Selçuk Gerede, ağabeyi Faruk Gerede'yi askerlik yaptığı sırada, henüz 24yaşında kaybetmişti. Bu acıyı hayatını boyunca unutamayacaktı. Almanya ve İsviçre'de tıp eğitimi alan Selçuk Gerede çok ünlü ve bilinen bir doktor olmasına rağmen hayatını fakir hastalarına adamıştı. Hastası olan sosyetenin ünlü isimlerinden arkadaşları olduğu için para almayan Gerede, fakir hastalarını da ücretsiz muayene ediyordu. Bu nedenle geçim sıkıntısı yaşıyordu. Gerede meslek felsefesini "tıp para kazanmak için değildir, hipokrat yemini bunu gerektirir" diye özetlerdi.
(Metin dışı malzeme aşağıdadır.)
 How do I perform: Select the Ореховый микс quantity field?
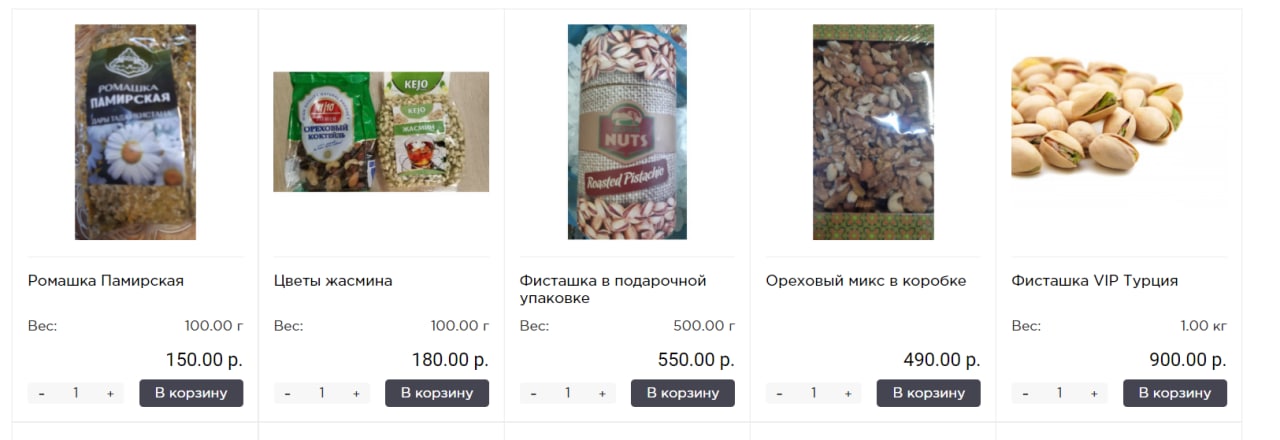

Bu arada Canan ve Selçuk Gerede çiftinin Şiva ve Bennu adını verdikleri iki kızları olmuştu. Geçim sıkıntısının ağır bastığı bir sırada Selçuk Gerede'nin kayınpedere Cemil Vafi devreye girmiş, Selçuk Gerede Birleşmiş Milletler'de işe başlamıştı. Aile bu yüzden New York'a taşınmıştı.
Selçuk Gerede kısa sürede görevinde sivrilmiş ve başhekimliğe yükselmişti. Gerede ailesi uzun yıllar yurtdışında kalmış ve New York'tan dünyanın çeşitli ülkelerine seyahat etmişlerdi
Bennu, Parson's Schools of Design'ı 16 yaşında bitirdi. Şiva ise London School of Economics'te okudu. Canan Gerede, kızlarının Türkiye'yi tanımasını istediği için aile bir müddet sonra yurda döndü. Güzellikleriyle dikkat çeken Bennu ve Şiva Gerede, 1980'lerin sonlarında bir ara modellik de yapmışlardı.
Bennu Gerede ise sinema ve fotoğrafa tutkundu. Fotoğrafçılığa 12 yaşında babasının aldığı bir makine ile başladı.
Türkiye'ye döndükten sonra birkaç filmde rol alan Bennu Gerede, kısa bir süreliğine Hong Kong'da yaşadı. Çektiği fotoğraflarla pek çok ödül kazanan Bennu Gerede, üç evlilikden dört çocuk sahibi oldu. En son fotoğraf çalışması "töre" üzerineydi.